Iowa State University


Inside Iowa State
August 8, 1997

Affirmative Action tests new strategies

More help coming for those involved in searches, disputes

by Linda Charles

Affirmative Action staff hope to be more proactive this year. Departments seeking diverse pools of job applicants and employees and students with discrimination and disparate treatment disputes will find a different emphasis in the Affirmative Action Office.

"We recognize that this office exists as a compliance function, and while that is still our highest priority, we need to realize that people, as well as processes, are our business," said Carla Espinoza, assistant vice president of human resources and interim director of affirmative action. "We're testing some new strategies and techniques to be more helpful to departments when they conduct searches and make hiring decisions, and also to be more helpful to students and employees when they file complaints. These should ease the university's compliance burden."

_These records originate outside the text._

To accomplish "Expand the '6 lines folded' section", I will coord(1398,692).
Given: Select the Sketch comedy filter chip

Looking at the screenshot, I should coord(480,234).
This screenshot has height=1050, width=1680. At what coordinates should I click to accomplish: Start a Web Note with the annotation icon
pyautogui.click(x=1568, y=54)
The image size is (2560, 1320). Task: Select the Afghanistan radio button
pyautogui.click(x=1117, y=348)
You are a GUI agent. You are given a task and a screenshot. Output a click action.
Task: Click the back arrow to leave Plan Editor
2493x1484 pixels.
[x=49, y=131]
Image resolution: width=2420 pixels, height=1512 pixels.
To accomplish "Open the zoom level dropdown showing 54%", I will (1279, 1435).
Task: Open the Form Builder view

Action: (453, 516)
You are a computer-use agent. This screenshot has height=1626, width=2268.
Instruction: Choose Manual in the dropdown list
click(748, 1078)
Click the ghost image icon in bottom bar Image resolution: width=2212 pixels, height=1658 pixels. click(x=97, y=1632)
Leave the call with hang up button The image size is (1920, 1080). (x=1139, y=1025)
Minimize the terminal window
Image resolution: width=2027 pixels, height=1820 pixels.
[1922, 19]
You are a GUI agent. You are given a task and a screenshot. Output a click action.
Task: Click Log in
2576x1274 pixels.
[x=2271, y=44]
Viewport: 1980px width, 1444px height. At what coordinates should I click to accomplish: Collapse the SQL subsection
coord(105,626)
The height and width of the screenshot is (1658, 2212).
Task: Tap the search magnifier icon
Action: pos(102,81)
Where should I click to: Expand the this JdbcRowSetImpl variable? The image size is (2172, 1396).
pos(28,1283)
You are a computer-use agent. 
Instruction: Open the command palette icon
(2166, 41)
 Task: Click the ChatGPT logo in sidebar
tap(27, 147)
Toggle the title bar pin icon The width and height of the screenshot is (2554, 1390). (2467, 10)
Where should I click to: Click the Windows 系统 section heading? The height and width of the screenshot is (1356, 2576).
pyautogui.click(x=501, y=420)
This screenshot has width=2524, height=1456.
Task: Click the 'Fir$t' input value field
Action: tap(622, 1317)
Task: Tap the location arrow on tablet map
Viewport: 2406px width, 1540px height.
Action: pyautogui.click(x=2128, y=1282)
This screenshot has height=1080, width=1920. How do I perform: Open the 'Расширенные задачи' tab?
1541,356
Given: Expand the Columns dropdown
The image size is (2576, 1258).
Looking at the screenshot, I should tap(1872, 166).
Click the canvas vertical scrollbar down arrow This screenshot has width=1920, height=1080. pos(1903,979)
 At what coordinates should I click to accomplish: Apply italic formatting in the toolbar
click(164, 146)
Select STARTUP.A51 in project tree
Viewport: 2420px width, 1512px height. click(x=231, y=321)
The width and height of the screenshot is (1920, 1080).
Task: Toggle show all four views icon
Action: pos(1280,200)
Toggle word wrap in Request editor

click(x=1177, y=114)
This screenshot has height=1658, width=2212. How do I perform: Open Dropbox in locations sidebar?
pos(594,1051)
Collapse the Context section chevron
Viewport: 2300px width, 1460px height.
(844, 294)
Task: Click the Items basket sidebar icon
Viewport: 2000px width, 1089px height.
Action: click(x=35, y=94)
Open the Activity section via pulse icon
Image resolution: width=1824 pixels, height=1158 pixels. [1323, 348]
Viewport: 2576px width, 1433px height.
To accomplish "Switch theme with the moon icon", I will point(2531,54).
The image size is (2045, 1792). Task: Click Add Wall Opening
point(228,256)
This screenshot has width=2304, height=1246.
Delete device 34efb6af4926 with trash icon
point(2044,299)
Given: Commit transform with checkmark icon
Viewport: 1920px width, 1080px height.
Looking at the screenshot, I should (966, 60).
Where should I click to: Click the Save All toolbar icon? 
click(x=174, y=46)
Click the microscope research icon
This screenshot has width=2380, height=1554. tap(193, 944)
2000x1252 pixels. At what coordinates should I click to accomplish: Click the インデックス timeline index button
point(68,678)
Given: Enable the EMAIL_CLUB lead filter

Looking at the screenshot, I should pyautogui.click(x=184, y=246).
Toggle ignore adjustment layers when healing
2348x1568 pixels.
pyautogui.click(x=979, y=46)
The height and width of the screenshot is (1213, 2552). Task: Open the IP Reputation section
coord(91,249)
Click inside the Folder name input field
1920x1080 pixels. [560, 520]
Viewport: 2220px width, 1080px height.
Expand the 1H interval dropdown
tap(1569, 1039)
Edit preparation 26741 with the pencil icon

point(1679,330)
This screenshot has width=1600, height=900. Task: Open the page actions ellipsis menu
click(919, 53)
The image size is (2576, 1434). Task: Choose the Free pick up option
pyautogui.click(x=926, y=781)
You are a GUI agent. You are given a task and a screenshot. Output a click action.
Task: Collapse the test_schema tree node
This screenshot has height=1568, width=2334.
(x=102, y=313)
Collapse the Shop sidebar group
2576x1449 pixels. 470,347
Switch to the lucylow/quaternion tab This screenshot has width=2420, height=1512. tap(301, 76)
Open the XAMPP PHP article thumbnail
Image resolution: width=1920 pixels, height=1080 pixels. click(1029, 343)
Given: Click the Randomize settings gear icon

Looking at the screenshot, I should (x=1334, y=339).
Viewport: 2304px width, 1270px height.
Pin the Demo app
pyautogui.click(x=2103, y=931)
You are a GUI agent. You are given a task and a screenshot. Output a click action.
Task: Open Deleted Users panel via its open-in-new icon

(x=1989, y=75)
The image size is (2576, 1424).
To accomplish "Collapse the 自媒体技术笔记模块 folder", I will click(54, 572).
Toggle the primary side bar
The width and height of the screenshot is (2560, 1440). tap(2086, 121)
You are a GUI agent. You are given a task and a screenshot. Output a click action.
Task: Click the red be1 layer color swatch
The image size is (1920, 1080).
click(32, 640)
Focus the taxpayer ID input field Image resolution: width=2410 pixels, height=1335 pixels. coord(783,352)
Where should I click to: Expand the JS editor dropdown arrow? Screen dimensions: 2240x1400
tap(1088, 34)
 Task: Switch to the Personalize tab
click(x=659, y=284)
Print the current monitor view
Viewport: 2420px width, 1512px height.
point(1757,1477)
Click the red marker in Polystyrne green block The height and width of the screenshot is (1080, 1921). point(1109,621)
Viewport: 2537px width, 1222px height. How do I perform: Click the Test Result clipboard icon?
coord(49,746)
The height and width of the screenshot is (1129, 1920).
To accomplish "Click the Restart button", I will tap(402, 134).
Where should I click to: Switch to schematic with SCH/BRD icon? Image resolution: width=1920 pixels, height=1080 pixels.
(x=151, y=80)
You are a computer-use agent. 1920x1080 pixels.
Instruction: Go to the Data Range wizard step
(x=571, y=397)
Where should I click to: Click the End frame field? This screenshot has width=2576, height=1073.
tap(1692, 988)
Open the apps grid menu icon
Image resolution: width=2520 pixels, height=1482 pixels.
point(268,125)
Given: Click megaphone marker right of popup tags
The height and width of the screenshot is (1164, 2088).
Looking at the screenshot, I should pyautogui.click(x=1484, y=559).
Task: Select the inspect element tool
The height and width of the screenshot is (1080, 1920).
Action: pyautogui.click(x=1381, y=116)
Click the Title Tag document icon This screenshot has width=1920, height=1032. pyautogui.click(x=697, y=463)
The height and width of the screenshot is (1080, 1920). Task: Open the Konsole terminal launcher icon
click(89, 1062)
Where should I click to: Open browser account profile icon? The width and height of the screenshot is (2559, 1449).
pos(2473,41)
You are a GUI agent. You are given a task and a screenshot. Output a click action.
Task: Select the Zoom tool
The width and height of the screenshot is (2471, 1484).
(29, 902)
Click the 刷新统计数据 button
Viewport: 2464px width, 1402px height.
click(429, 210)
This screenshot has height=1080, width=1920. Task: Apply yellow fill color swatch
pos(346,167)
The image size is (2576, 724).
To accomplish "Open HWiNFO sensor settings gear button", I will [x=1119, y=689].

Edna Young Clinton, formerly a personnel specialist in the Merit Employment Office, now is a program assistant in the Affirmative Action Office and will be available to help departments conduct diverse job searches.

"We need to distinguish between outreach and recruitment. To do affirmative action lawfully and successfully, the work needs to be done up front and early in the search process," Espinoza said. "The sooner departments contact Clinton, the better."

Clinton will advise department officials and search committees on how to secure diverse pools of candidates, write job advertisements and measure candidates' success potential. She also will maintain contacts with groups and universities that could yield leads on diverse pools of applicants, especially graduates of predominantly minority colleges and universities.

"Affirmative Action is fundamental to creating diversity," Clinton said. "I want to be instrumental in changing the perspective of Affirmative Action efforts as a hiring 'obstacle course.' Affirmative Action can be used as a positive management tool."

Among Clinton's first efforts will be setting up a Web page offering hiring guidelines and hints, Espinoza said.

Workplace complaints

Another person to contact early is Evie Myers, who has been appointed fact finder and mediator for student and employee complaints. Complaints run the gamut from workplace violence to sexual harassment to discrimination.

"My job is to get people to air their concerns early and to guide them through a system that listens," Myers said.

Myers will be responsible for early intervention, and dispute and complaint resolution, Espinoza said.

"Our goal is to get parties together as soon as possible to figure out what is going on and address it," Espinoza said. She added that early intervention often can keep an informal complaint from escalating into a formal complaint.

This year, the Affirmative Action Office has received 14 informal complaints and seven formal complaints, Espinoza said.

In informal complaints, the affected parties try to negotiate a resolution. Formal complaints are handled in a very structured manner and involve a fact-finding process, she added.

Espinoza said vacancies in the Affirmative Action Office allowed her the flexibility to create the two new positions. Espinoza will assess the success of the plan over the next year.